Partie 2 : Chapitre 3

1.3K 141 10
                                    

Les prémices de l'aube se tintaient d'un bleu très froid qui surplombait une forêt d'arbres nus taillés comme des couteaux. Chaque matin, sous l'avancée, il me semblait apercevoir sa silhouette au loin. Elle ne grossissait pas, car celle-ci n'existai tpas ailleurs que dans ma tête. J'observais quelques gouttes de rosée s'écouler lentement de la rigole, écoutais le gazouillis régulier et clair des oiseaux dans leur niche. Elle est suspendue à un arbre et se balance ; les moineaux entrent et sortent tandis que percent les premiers rayons du soleil sur l'herbe plane. 

Ces quelques minutes passées dehors, tôt le matin, m'enveloppaient d'une tendresse que je parvenais à concevoir uniquement par le biais de la nature que j'ai toujours tant aimée. Elle seule sait m'offrir l'instantanéité du bonheur. Bien que court et éphémère, celui-ci est journalier, et le seul qu'il me restait alors, je crois. 

J'étais souffrante, atteinte d'un mal qui ne connait nulle cure, à moins de suivre les conseils du jeune Werther que je m'étais remise à lire. Je regardais les oiseaux comme lui admirait les fleurs, comme lui admirait les étoiles. 

Très souvent, je pleurais, et du fait, en venais à me haïr.

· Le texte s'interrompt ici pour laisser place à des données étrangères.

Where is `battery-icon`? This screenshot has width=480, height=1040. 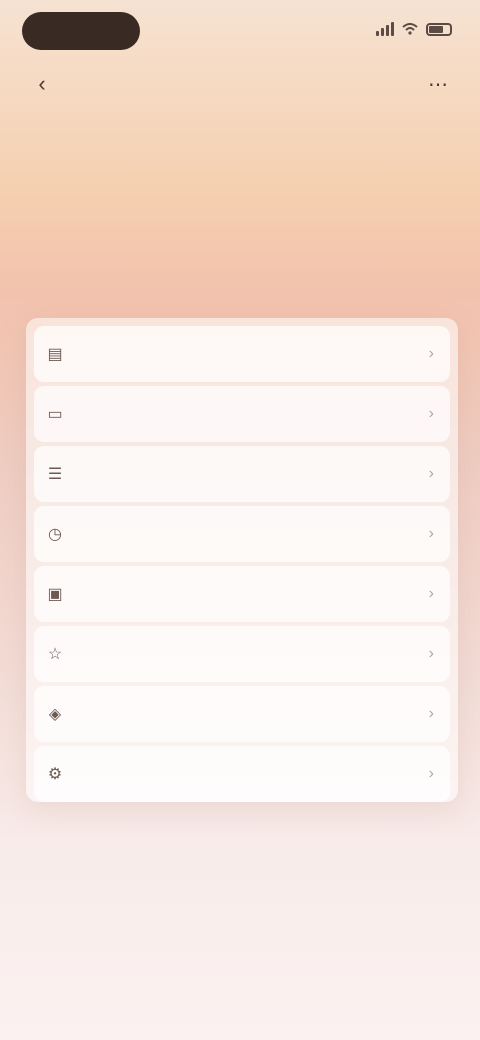
battery-icon is located at coordinates (439, 29).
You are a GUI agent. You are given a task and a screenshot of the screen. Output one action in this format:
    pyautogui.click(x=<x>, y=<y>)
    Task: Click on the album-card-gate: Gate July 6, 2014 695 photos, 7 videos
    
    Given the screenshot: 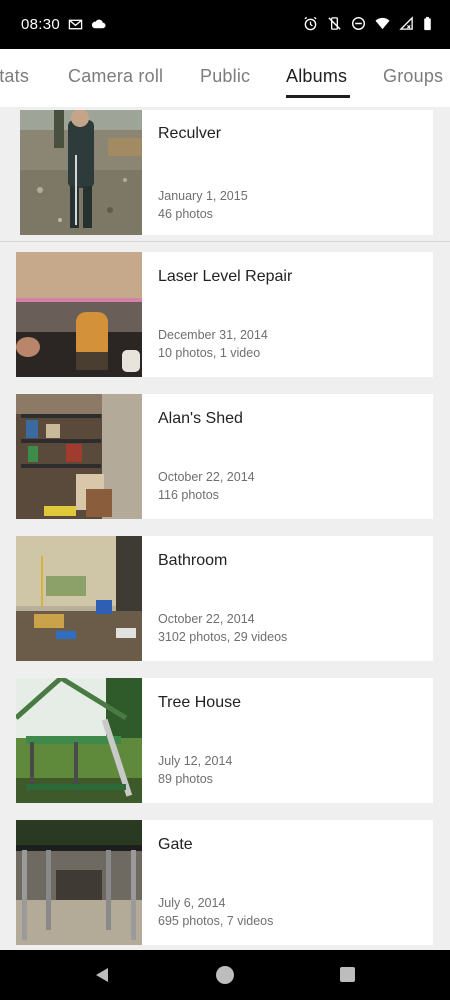 What is the action you would take?
    pyautogui.click(x=224, y=882)
    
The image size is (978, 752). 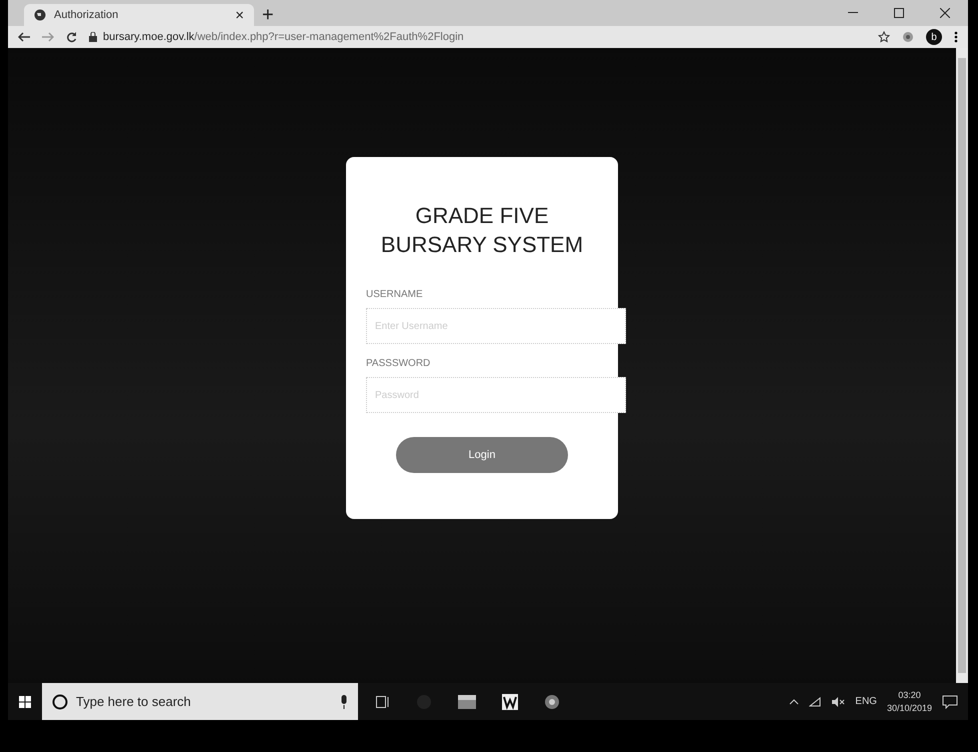 What do you see at coordinates (344, 701) in the screenshot?
I see `microphone-icon` at bounding box center [344, 701].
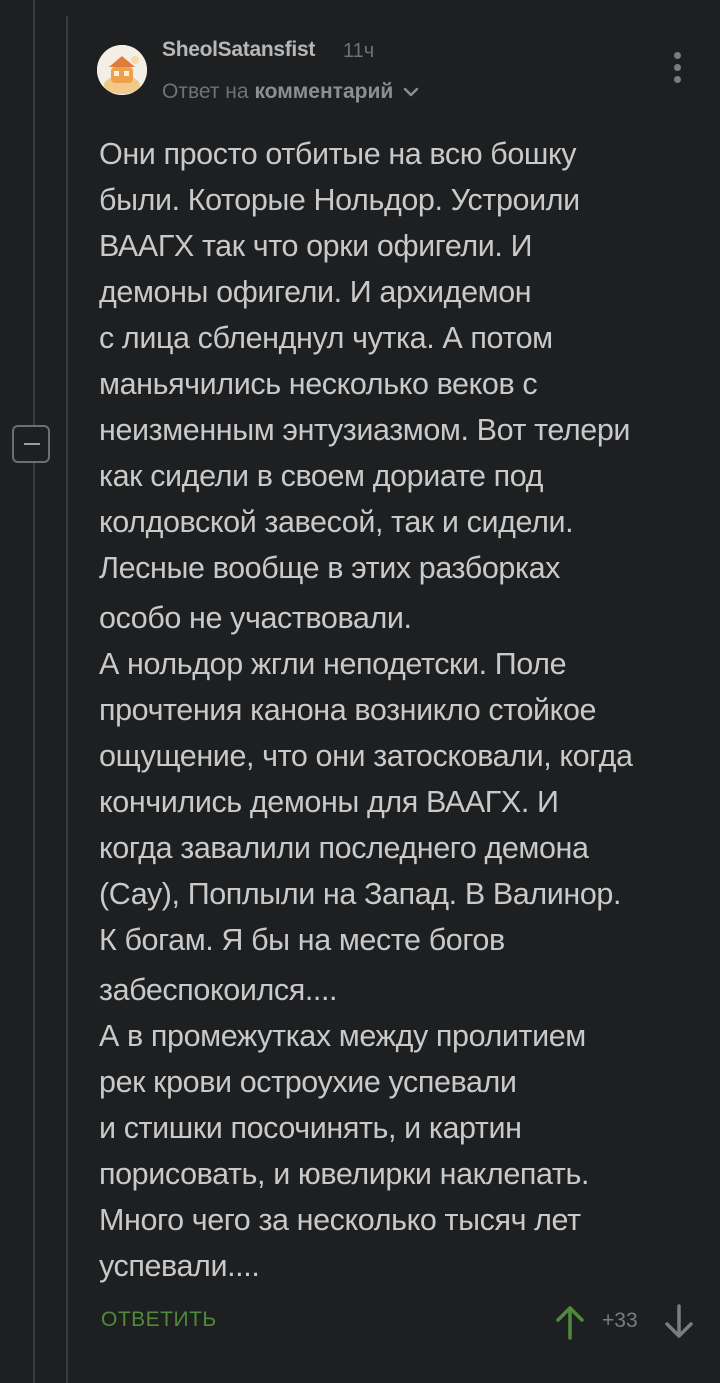  Describe the element at coordinates (308, 1082) in the screenshot. I see `comment-line: рек крови остроухие успевали` at that location.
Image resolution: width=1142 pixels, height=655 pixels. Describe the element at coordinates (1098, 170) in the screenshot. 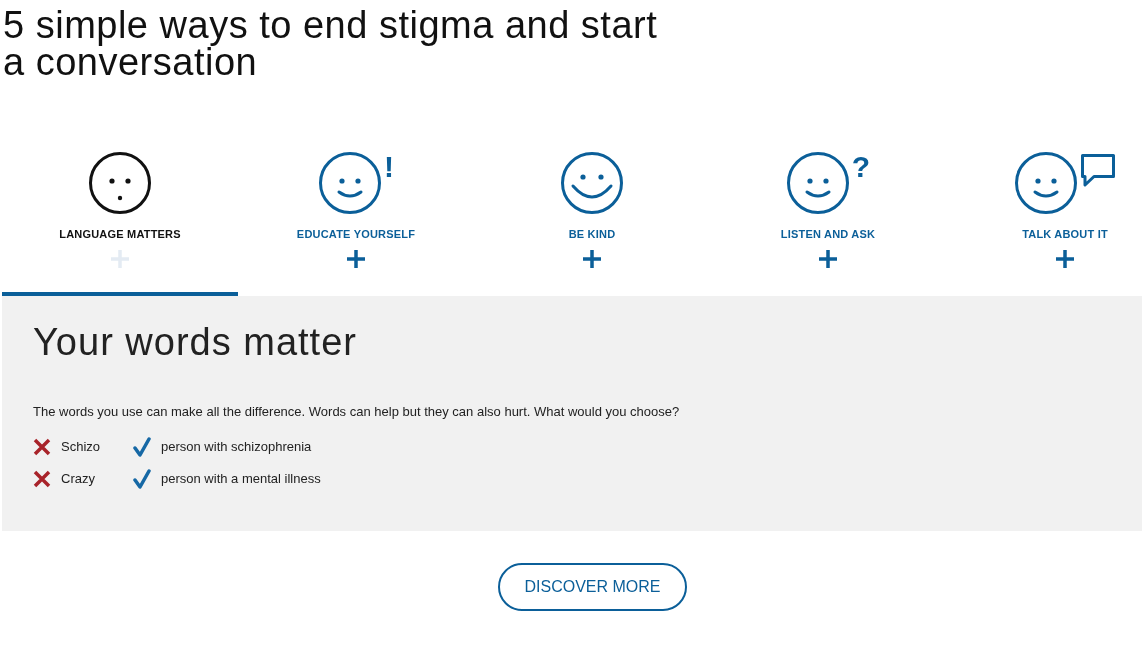

I see `speech-bubble-icon` at that location.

Je songeais à cette femme, à cette femme pour qui je n'avais rien fait. Puis je me disais : Qu'aurais-tu pu faire ? ils t'auraient battu toi aussi

J'évoluais à travers un ensemble inextricable, un dédale de questions, et la nuit devint pour moi un véritable supplice. C'était une épreuve où les souvenirs se faisaient implacables, et où l'enfer me plongeait dans un océan de remords. Je rêvais souvent de Diederich, plus que de Hans qui disparaissait peu à peu de mes songes. Ces rêves me terrorisaient, et je me réveillais en sueur dans les tentacules des draps. 

Mon corps faiblit bientôt comme je ne mangeais plus, et je fis quelques malaises sans toutefois demander à consulter un docteur. Je gardais tout cela pour moi afin de n'inquiéter personne. 

Un soir, pourtant, je décidai d'en finir, et me mis à courir à travers la forêt qui se trouve derrière notre ferme. Mais lorsque j'arrivai aux falaises, je me laissais tomber bien pitoyablement sur un tapis de mousse, incapable de mener cela à terme. 

Je me consumais de l'intérieur, en silence ; avais-je franchi la maudite ligne ? Il me semblait pourtant que je n'étais pas une si mauvaise personne ; les autres parvenaient à me faire douter. J'étais maussade et amère, sans parvenir à lâcher prise. J'étais tournée vers le passé, annulant ainsi tout espoir d'un futur meilleur. 


Un matin, à la mi-avril, je décidai qu'il était temps d'aller chercher des réponses à mes questions. Je traversai donc le village et me rendis dans notre ancien cinéma, désormais réservé aux Allemands. 

Comme je ne trouvai personne devant les portes, j'entrai avant de parcourir le vestibule désert du Soldaten Kino. J'observai les affiches, ces acteurs et ces actrices que je ne connaissais pas, ces belles femmes blondes à la chevelure crantée dont le regard se perdait sur l'horizon. À ma droite, une porte grinça, et un jeune homme qui devait avoir un peu plus de la vingtaine, un soldat, apparut. 

— Bonjour, fis-je précipitamment. 

Il me considéra après avoir vaguement sursauté, puis ferma la porte. 

— Qui êtes-vous ? demanda-t-il dans un parfait français. Vous n'avez pas le droit d'être ici. 

— Êtes-vous Matthias ?Mais à cette question, je le vis froncer les sourcils. 

— Vous connaissez mon nom ? Est-ce que je vous connais ? 

Il m'examina avec de petits yeux, la tête légèrement inclinée vers l'avant.